TASK TO CARRY OUT: Retype the following data line for line, leaving out the pictures.
[Begin RECORDS TO USE]
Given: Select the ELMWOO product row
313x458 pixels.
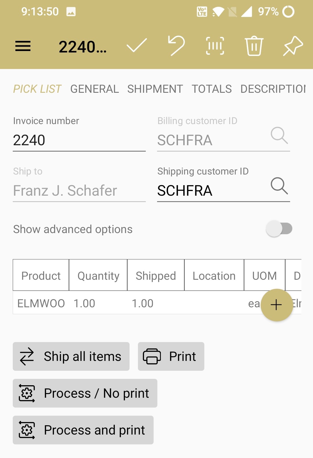Looking at the screenshot, I should point(41,303).
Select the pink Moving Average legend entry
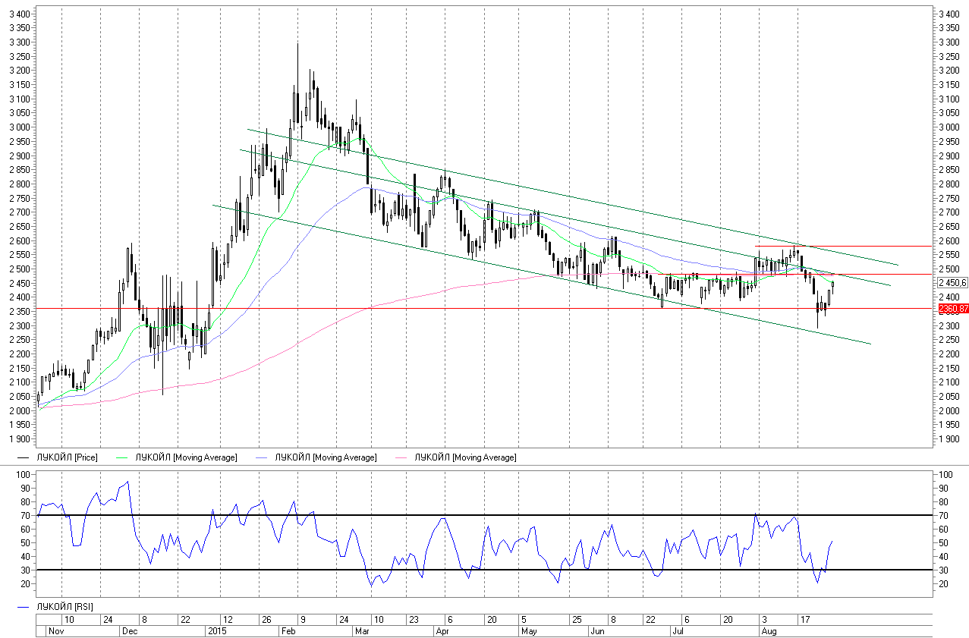Screen dimensions: 969x638 point(464,457)
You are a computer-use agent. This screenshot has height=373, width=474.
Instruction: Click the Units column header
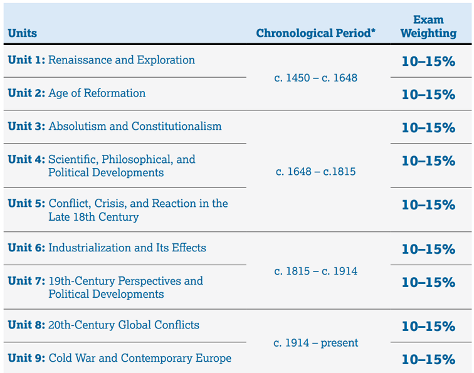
[End RECORDS TO USE]
ANSWER TO THE TASK:
Given: Select the ELMWOO product row
313x458 pixels.
Looking at the screenshot, I should point(41,303).
Select the pink Moving Average legend entry
Screen dimensions: 969x638 point(464,457)
You are a computer-use agent. This screenshot has height=373, width=474.
Instruction: Click the Units column header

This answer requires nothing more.